ASSIGNED TASK – Please retype the records below exactly, from the first line down to and including the line with "Uncheck the Zonas".

MATERIAL PROVIDED: Begin

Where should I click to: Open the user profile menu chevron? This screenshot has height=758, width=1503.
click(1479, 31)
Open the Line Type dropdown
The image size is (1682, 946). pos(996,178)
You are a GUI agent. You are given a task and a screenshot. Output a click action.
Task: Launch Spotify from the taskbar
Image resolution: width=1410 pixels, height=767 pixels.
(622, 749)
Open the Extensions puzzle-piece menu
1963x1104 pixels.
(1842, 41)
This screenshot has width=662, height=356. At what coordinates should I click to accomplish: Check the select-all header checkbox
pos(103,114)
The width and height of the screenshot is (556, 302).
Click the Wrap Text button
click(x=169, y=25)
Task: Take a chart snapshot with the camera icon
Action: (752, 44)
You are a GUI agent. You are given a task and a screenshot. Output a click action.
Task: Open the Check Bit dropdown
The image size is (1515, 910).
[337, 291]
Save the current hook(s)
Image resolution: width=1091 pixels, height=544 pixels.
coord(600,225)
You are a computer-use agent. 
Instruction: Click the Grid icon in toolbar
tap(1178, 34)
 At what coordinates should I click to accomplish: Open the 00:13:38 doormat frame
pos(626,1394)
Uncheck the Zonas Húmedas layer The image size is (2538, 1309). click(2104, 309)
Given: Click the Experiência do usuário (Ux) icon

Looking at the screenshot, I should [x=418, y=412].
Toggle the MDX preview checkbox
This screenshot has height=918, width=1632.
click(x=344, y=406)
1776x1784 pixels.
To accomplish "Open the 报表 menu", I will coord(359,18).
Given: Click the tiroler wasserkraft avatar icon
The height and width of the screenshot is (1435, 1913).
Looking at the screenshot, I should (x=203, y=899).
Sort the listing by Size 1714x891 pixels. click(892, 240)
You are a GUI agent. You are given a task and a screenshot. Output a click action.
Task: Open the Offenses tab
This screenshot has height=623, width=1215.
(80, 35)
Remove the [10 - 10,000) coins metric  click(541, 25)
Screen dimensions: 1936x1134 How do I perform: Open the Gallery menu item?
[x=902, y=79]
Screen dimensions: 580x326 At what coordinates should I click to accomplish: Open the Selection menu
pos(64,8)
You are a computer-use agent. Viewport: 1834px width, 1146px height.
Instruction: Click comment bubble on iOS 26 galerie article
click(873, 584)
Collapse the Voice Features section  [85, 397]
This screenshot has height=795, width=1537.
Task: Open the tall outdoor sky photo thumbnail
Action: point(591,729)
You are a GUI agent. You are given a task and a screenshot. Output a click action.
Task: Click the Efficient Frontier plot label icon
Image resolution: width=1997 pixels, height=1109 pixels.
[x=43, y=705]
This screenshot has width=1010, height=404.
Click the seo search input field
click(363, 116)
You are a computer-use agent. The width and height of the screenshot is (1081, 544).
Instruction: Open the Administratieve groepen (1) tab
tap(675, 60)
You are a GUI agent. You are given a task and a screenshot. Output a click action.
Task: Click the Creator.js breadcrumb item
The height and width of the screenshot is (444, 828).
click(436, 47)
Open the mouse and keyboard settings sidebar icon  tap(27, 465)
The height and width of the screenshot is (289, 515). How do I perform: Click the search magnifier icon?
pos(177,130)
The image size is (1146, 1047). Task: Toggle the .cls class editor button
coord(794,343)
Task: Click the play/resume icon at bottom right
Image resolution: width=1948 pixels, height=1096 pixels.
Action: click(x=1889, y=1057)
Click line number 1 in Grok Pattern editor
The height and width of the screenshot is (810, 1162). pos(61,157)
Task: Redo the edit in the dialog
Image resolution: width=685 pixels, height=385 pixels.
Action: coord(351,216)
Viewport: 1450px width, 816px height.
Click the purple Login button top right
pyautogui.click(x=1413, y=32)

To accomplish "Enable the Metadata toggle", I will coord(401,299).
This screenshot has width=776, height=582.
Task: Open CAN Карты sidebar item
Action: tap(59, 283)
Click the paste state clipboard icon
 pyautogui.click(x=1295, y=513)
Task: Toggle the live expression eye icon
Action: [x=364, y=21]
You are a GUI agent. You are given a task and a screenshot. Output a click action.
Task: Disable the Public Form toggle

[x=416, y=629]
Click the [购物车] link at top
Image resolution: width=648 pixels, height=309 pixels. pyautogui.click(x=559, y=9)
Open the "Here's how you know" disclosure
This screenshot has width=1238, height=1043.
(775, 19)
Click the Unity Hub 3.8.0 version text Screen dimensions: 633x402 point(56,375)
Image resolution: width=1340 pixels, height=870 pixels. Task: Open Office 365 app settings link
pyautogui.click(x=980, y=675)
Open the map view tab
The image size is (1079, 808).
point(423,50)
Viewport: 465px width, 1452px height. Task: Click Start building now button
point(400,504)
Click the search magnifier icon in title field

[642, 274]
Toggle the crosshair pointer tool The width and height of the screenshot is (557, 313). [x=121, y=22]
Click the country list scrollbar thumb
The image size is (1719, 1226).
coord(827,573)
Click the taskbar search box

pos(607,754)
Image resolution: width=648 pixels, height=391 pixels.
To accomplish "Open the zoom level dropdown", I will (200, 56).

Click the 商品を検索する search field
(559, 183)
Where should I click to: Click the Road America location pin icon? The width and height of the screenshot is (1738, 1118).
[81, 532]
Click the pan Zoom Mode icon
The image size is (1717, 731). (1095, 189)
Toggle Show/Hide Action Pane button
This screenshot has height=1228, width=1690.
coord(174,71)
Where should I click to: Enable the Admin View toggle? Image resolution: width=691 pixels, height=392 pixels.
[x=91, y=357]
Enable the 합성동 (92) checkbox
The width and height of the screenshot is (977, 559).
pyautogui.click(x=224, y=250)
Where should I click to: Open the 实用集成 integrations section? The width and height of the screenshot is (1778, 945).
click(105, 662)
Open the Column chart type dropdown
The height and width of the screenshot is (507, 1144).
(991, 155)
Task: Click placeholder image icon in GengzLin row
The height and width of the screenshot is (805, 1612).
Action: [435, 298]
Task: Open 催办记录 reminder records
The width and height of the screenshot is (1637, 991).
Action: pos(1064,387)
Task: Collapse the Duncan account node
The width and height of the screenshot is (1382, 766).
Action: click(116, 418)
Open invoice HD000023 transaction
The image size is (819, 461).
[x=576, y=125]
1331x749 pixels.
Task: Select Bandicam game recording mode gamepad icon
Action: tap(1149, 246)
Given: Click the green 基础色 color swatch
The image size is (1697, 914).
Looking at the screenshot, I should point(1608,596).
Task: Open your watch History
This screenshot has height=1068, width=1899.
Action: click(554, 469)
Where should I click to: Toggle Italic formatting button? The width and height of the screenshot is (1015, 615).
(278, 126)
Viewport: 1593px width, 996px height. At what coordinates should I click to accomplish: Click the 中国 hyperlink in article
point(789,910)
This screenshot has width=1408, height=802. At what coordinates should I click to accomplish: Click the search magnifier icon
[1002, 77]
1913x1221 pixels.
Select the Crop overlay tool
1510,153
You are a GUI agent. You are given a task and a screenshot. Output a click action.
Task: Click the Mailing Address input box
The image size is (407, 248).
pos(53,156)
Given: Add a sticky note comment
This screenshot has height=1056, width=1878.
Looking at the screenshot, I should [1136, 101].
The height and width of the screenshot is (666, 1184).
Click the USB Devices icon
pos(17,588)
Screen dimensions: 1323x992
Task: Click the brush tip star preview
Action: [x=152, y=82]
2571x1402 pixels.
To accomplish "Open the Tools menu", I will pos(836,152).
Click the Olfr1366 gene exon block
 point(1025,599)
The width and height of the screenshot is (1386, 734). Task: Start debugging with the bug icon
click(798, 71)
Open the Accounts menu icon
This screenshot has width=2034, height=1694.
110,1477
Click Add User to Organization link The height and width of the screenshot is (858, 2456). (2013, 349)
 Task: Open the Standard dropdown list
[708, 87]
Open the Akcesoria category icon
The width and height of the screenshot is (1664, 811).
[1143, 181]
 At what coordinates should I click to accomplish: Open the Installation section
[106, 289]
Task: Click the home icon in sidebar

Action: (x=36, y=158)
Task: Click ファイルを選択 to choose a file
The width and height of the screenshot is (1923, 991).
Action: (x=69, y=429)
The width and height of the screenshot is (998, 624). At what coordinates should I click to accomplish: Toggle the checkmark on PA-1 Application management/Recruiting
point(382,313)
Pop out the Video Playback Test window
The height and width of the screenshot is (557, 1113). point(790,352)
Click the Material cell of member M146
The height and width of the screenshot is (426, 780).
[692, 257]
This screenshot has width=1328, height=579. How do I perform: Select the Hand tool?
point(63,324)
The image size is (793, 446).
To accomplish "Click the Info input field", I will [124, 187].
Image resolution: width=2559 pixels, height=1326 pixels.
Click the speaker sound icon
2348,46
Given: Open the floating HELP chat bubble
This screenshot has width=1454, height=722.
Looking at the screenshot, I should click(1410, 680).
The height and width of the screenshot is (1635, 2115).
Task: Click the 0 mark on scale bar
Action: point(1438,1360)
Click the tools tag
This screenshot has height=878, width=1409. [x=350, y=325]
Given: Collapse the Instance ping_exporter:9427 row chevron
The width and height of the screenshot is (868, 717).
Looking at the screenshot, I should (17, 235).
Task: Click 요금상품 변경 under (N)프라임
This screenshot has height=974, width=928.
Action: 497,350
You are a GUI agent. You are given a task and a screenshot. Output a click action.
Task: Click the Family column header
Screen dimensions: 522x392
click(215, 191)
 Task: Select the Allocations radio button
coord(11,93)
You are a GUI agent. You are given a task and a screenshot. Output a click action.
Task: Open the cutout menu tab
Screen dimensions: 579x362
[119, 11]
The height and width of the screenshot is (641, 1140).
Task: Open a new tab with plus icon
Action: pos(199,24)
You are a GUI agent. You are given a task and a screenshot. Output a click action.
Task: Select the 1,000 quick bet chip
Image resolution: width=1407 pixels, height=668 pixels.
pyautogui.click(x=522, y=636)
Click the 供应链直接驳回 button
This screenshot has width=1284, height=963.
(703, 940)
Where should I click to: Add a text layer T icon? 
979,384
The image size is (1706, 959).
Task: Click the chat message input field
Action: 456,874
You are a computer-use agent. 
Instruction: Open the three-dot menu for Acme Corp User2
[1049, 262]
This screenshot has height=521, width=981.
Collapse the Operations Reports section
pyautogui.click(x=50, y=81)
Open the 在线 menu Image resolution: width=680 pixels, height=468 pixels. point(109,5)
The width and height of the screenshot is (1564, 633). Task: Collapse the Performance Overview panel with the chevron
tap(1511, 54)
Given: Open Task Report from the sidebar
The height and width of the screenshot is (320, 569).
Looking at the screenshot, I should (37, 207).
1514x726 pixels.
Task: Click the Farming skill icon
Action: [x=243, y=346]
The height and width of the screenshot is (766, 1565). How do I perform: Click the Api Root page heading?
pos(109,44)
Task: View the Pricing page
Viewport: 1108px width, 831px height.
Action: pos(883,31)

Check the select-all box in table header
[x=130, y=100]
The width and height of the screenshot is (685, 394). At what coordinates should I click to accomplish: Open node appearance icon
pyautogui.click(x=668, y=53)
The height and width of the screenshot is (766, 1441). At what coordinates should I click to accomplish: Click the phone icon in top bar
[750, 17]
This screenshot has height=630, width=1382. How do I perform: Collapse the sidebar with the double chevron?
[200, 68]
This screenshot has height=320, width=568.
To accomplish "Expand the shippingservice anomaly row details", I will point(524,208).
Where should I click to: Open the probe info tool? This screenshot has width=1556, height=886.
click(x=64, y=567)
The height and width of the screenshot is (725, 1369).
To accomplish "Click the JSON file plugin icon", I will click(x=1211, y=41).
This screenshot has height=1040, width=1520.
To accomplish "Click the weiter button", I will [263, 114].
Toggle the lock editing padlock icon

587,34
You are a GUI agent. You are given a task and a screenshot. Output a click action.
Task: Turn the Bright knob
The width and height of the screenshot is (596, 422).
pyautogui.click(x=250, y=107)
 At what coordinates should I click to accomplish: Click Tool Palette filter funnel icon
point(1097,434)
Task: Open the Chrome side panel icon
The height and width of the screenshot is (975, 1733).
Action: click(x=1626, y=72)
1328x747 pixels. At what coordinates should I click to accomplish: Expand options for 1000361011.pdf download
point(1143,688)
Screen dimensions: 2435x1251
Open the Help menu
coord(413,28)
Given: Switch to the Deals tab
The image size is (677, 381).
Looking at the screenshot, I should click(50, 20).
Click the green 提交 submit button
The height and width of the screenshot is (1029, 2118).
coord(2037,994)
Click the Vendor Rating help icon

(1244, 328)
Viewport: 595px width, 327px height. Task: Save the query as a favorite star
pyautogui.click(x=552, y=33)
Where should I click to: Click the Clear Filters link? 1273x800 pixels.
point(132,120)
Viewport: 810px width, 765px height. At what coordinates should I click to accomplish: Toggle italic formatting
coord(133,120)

MATERIAL PROVIDED: End

OUTPUT FOR THIS TASK –
Where should I click to: Open the user profile menu chevron? This screenshot has height=758, width=1503.
click(1479, 31)
Open the Line Type dropdown
The image size is (1682, 946). pos(996,178)
You are a GUI agent. You are given a task and a screenshot. Output a click action.
Task: Launch Spotify from the taskbar
Image resolution: width=1410 pixels, height=767 pixels.
(622, 749)
Open the Extensions puzzle-piece menu
1963x1104 pixels.
(1842, 41)
This screenshot has width=662, height=356. At what coordinates should I click to accomplish: Check the select-all header checkbox
pos(103,114)
The width and height of the screenshot is (556, 302).
Click the Wrap Text button
click(x=169, y=25)
Task: Take a chart snapshot with the camera icon
Action: (752, 44)
You are a GUI agent. You are given a task and a screenshot. Output a click action.
Task: Open the Check Bit dropdown
The image size is (1515, 910).
[337, 291]
Save the current hook(s)
Image resolution: width=1091 pixels, height=544 pixels.
coord(600,225)
You are a computer-use agent. 
Instruction: Click the Grid icon in toolbar
tap(1178, 34)
 At what coordinates should I click to accomplish: Open the 00:13:38 doormat frame
pos(626,1394)
Uncheck the Zonas Húmedas layer The image size is (2538, 1309). click(2104, 309)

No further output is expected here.